Thu, Feb 22
I suppose the :9109 in the instance names is a bit annoying, in that is makes the list of instances much longer. Really though there are too many instances to list and it needs to be further filtered (top-N?) anyways.
I put together a very basic attempt at a first dashboard: https://grafana.wikimedia.org/dashboard/db/elasticsearch-per-node-percentiles?orgId=1
The overall numbers look sane and roughly what is expected.
Ran a quick test. To get the highlighter to return results i needed to add a highlight_query which referenced the text, and i needed to add the .prefix subfields to the per-field highlighter configuration matched_fields. Looks fixable but will need to poke around a bit to see how it should be implemented to do this.
Looking at the query we build and send to elasticsearch, it seems we might need to provide an appropriate query to the highlighter? Some testing should be able to tell.
Wed, Feb 21
After some testing my theory is the performance on eqiad is due to to our ltr model cache size. It 's currently set to the default of 10MB. If i run the ltr model in a series of requests at only 1 concurrent query i get poor performance. Ramping up to 5 concurrent queries per-query performance is still poor but improving. At 15 concurrent queries things seem to generally improve, with nothing over 500ms in the last few dozen of the 1k. My interpretation of this is that the more likely the model is to be in the cache the faster the request, and the model is being evicted very quickly. Unfortuntaely the cache size is not dynamically updatable, we have to do a rolling restart to update it. I've filed a bug upstream for this. Additionally i don't have stronger proof the cache is undersized because we only report number of items and size in bytes for cache stats, nothing about loads or invalidations from which trends over time could indicate churn. I've filed an upstream bug about that as well.
I've also now created a limited feature set with just what the mrmr model needs and uploaded it to the prod clusters.
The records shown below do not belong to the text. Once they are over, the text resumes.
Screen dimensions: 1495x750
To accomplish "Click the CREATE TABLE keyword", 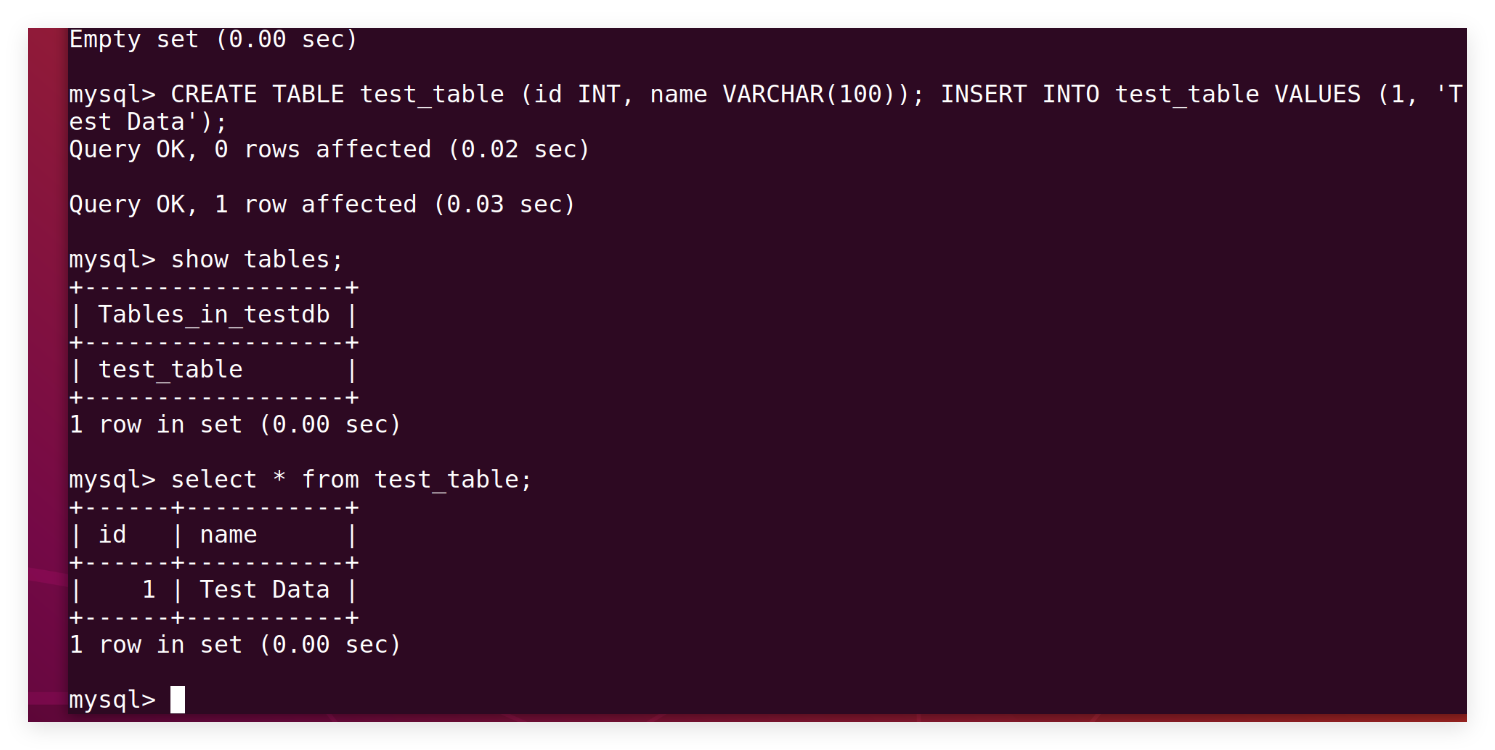I will (257, 94).
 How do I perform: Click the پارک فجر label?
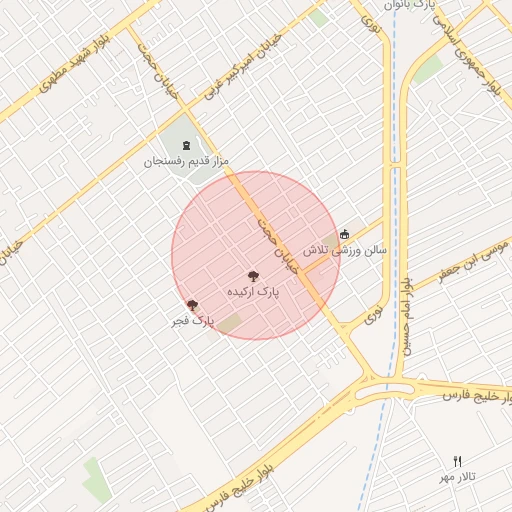tap(193, 321)
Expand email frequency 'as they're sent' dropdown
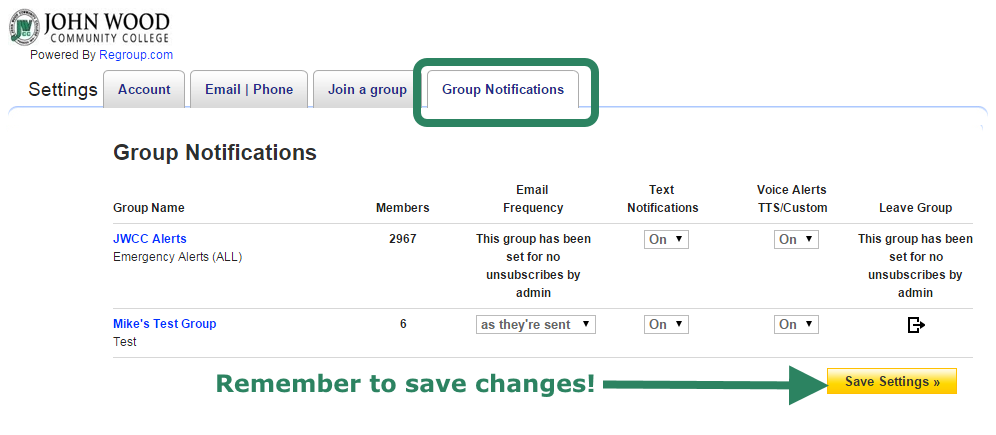The image size is (996, 435). coord(535,325)
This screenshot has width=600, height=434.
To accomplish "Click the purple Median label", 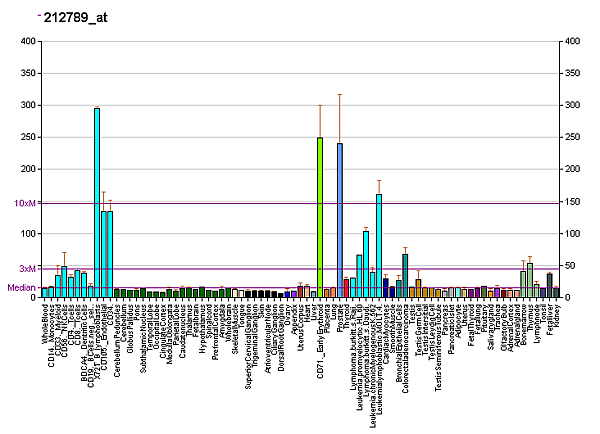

Query time on the codfw cluster looks really good, around 125ms. Query time on the eqiad cluster on the other hand is hanging out around 750ms which is unacceptable. Going to have to dig into why the queries take significantly different amounts of time on the different clusters. I'm suspicious it's not actually feature collecting, but maybe model caching? This is because if i adjust the query to only have 6 results, so only 6 possible items could have been provided to feature collecting across 7 shards, i still see ~750ms. This suggests some sort of constant cost rather than a per-item cost like feature collection.
After evaluating found the previous iteration was missing all the features related to the plain fields due to a bug. Re-collected the data and came up with 0.8627. Unfortunately there is something odd going on at evaluation time. I uploaded the 0.8628 model as [[ https://en.wikipedia.org/wiki/Special:Search?search=kennedy&fulltext=1&cirrusMLRModel=20180118-query_explorer_v2-enwiki-v1 | 20180118-query_explorer_v2-enwiki-v1 ] and it takes on average around 2s to return results. Taking the query being issued here and running it against codfw comes back at 300ms. 300ms is stlil probably too expensive, but 2s is amazing. The eqiad cluster load doesn't seem high enough (~25% cpu, minimal io) to make the queries 6x slower. Unfortunately it looks like the ltr plugin deployed in prod doesn't work with the elasticsearch profile api and throws an exception.
Tue, Feb 20
I have a test model up that currently pushes Chris to the top: https://en.wikipedia.org/wiki/Special:Search?search=Ingo+Heinrich&fulltext=1&cirrusMLRModel=20180118-query_explorer_v2-enwiki-v1
Thu, Feb 15
I can add a phrase match, but i'm not sure phrase match will be enough to push this single occurance all the way to the top. For this specific page a redirect containing the name might do the trick, but that's not as generalizable. Longer term I think named entity extraction has some potential here. A phrase match and a named entity match might (but needs to be evaluated) be enough.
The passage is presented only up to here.